The film follows a New York City street gang that is framed for the murder of another gang’s leader (Credit: Alamy)

The Warriors’ use of the city is all the more fascinating because Hill, who co-wrote the film with David Shaber as well as directing it, was about as far away from being a New Yorker as an American can get. Born and raised in Southern California, he was very much a “surfer dude,” insists journalist Jason Bailey, who in 2021 wrote Fun City Cinema, a visual history of 100 years of filmmaking in New York City. “He couldn’t make a realistic New York movie if he wanted to. Most of his early films are set in Los Angeles. They are very in tune with those streets. This is a completely different world.”

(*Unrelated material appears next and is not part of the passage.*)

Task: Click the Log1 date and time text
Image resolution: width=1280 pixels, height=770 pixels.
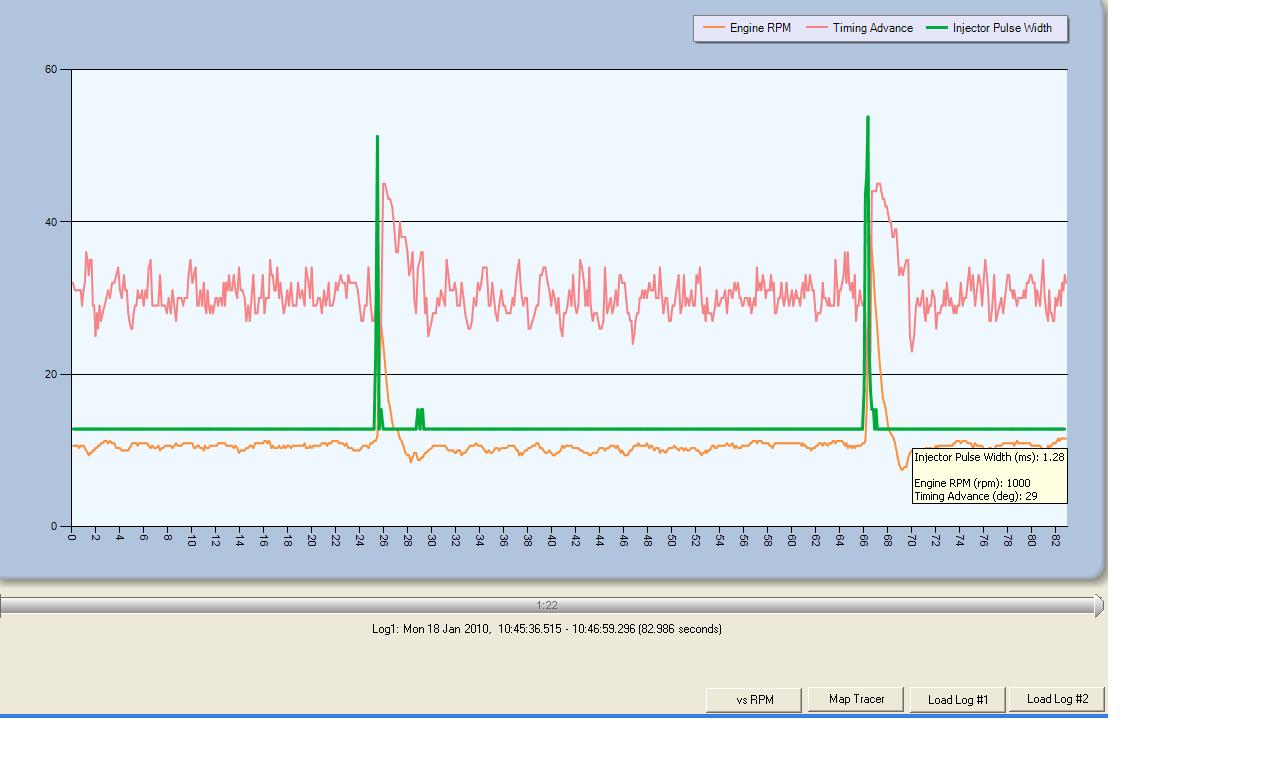Action: [546, 629]
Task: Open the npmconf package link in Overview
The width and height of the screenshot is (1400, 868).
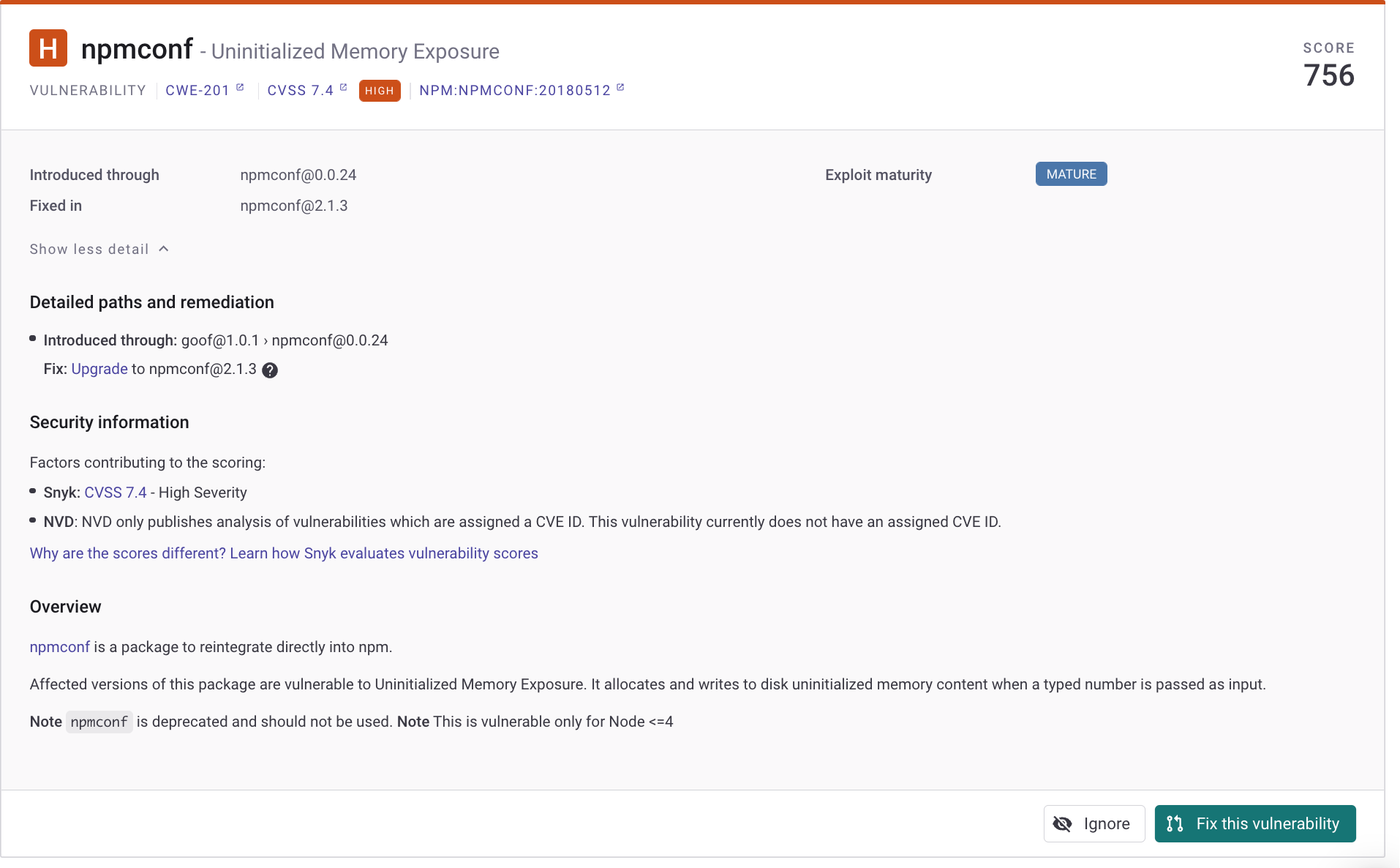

Sol Yurick’s 1965 novel, on which The Warriors is based, was set in New York so setting the adaptation there was a must. Hill was initially attracted to the material because of its similarities to the Ancient Greek poem Anabasis by Xenophon, which tells the story of a group of Greek mercenaries stuck deep behind enemy lines trying to get back to the Black Sea from Babylon.

An outsider’s vision

But while there are a host of directors from New York – Martin Scorsese, John Cassavetes, Spike Lee, The Safdie Brothers to name a few – who have shot the city with an eye and meticulousness that has made the bustling metropolis pop for viewers across the world, there’s also been plenty of outsiders who have brought the city to life in their own inimitable fashion, too.

“Some of the best New York movies are the ones that have been made by outsiders with an outsider’s eye,” explains Bailey. Examples include Midnight Cowboy and Marathon Man, both of which were directed by Britain’s John Schlesinger, The French Connection by Chicago’s William Friedkin, and Saturday Night Fever by British-born, Alabama-raised John Badham.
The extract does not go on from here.